Jo Cox avait fait l'objet de récents messages de menaces, a indiqué la police britannique vendredi, précisant que cette affaire, pour laquelle un homme a été arrêté en mars, était sans lien direct avec son meurtre.

Campagne référendaire suspendue

L'annonce de la mort de Jo Cox a profondément bouleversé la campagne référendaire, dominée ces derniers jours par la progression dans les sondages des partisans du Brexit.

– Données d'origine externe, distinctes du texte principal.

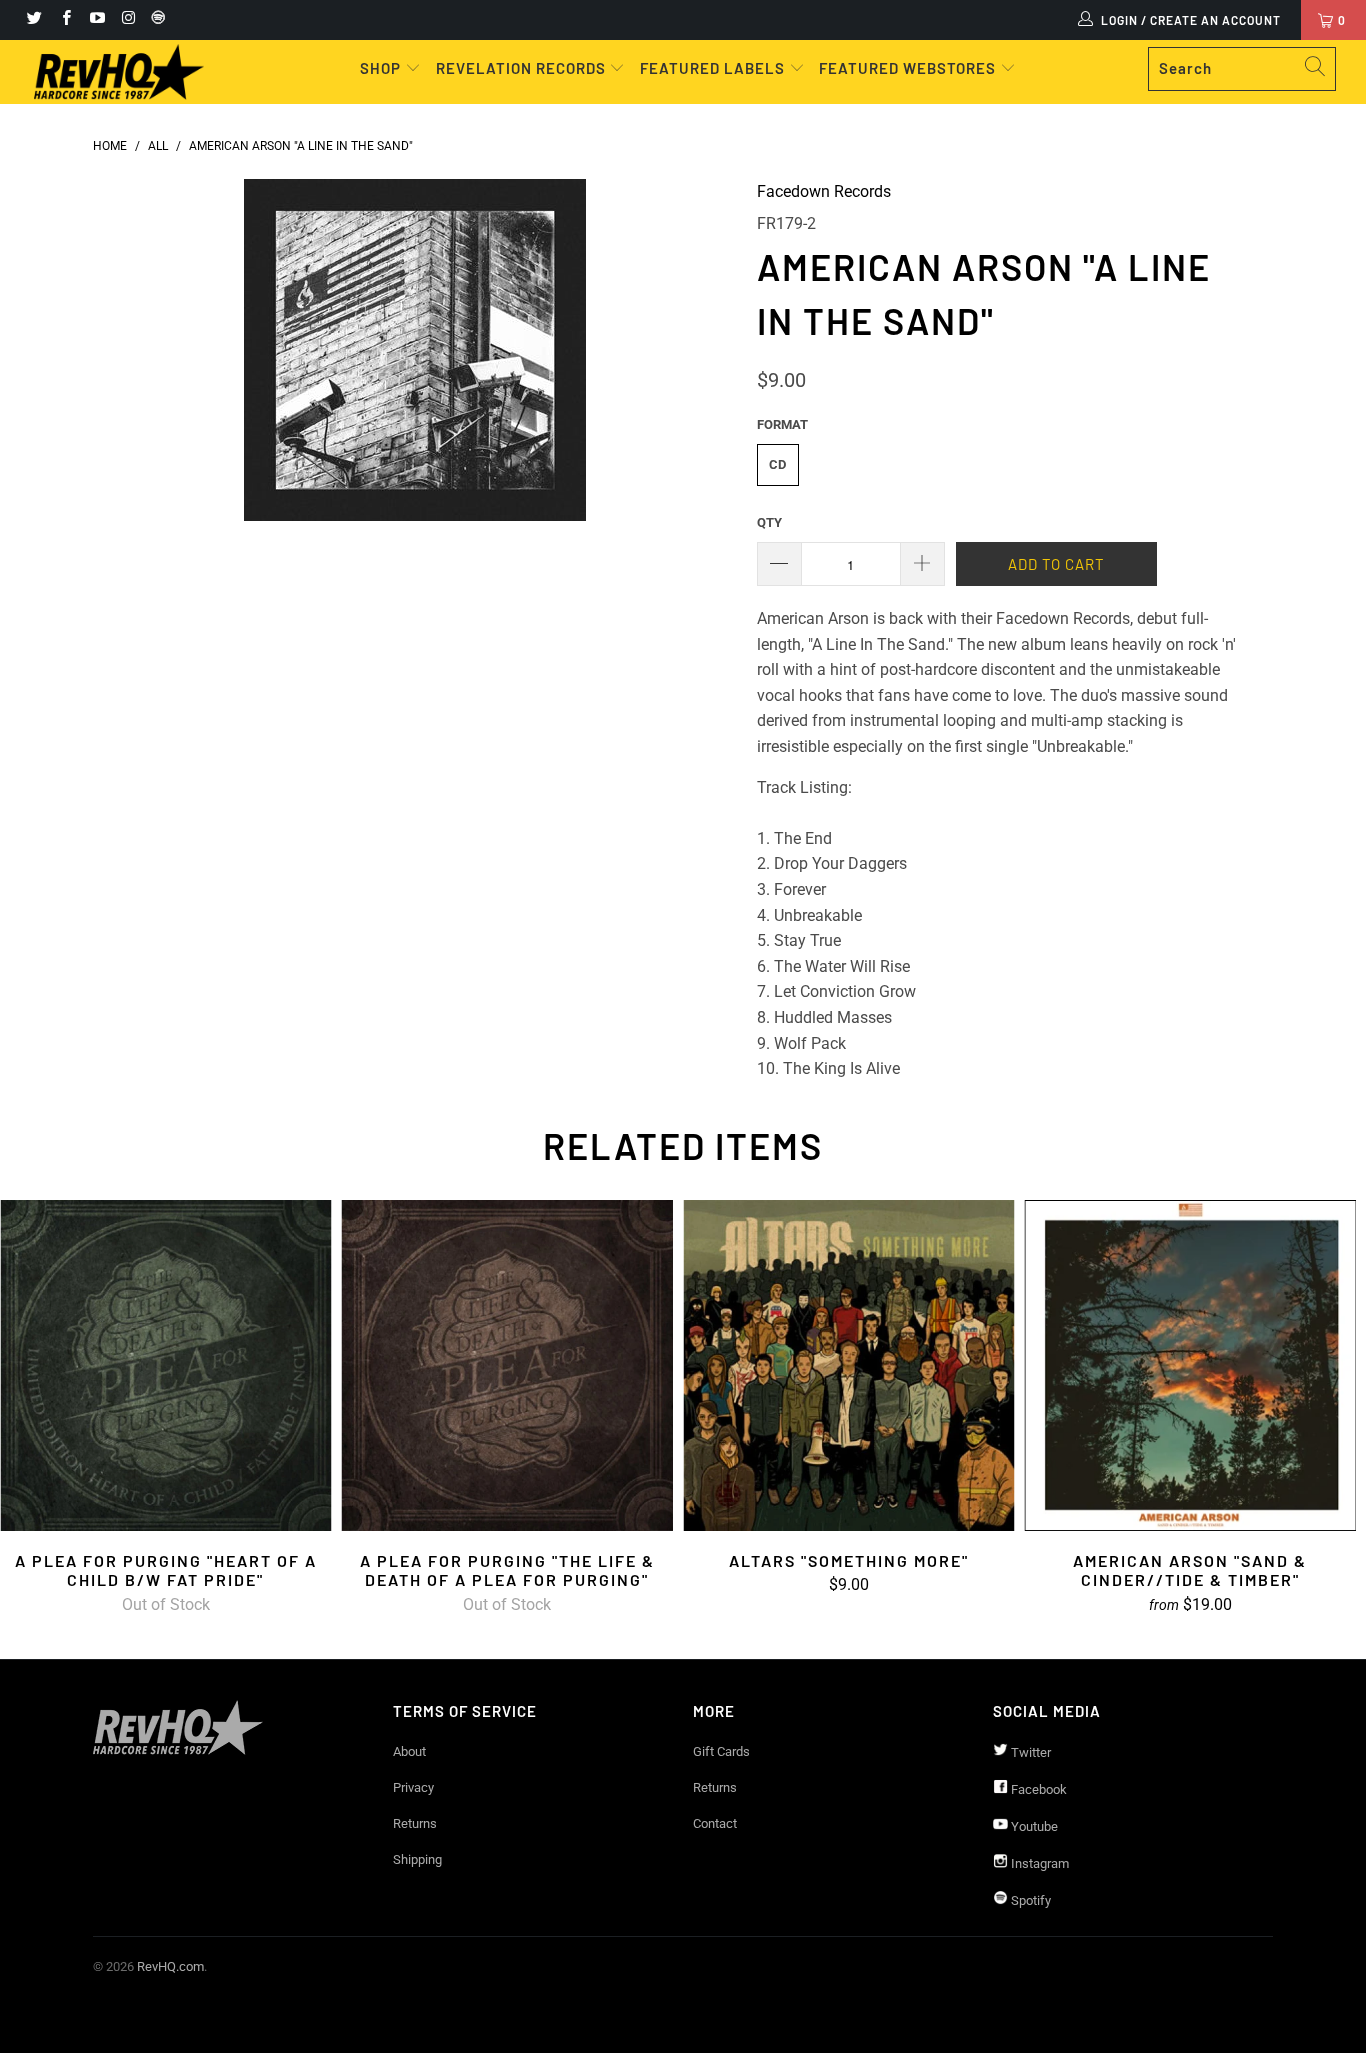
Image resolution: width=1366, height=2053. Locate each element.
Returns (415, 1823)
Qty (769, 522)
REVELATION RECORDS (521, 68)
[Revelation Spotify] (155, 20)
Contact (715, 1823)
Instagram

Les campagnes pro et anti-Brexit ont été suspendues jusqu'à dimanche au moins.

Des réactions d'effroi ont afflué de la part de personnalités politiques comme d'anonymes.

Les habitants de Birstall continuaient à déposer vendredi des fleurs et des cartes au pied de la statue de Joseph Priestley, théologien et philosophe, au centre de la ville.

Le Premier ministre David Cameron s'est rendu à Birstall avec le chef de l'opposition travailliste Jeremy Corbyn et le président du Parlement John Bercow pour rendre hommage à la députée.

Les drapeaux de Buckingham Palace, du Parlement et du 10 Downing Street, la résidence officielle du Premier ministre, étaient en berne vendredi et la reine a envoyé un message de soutien à l'époux de la défunte.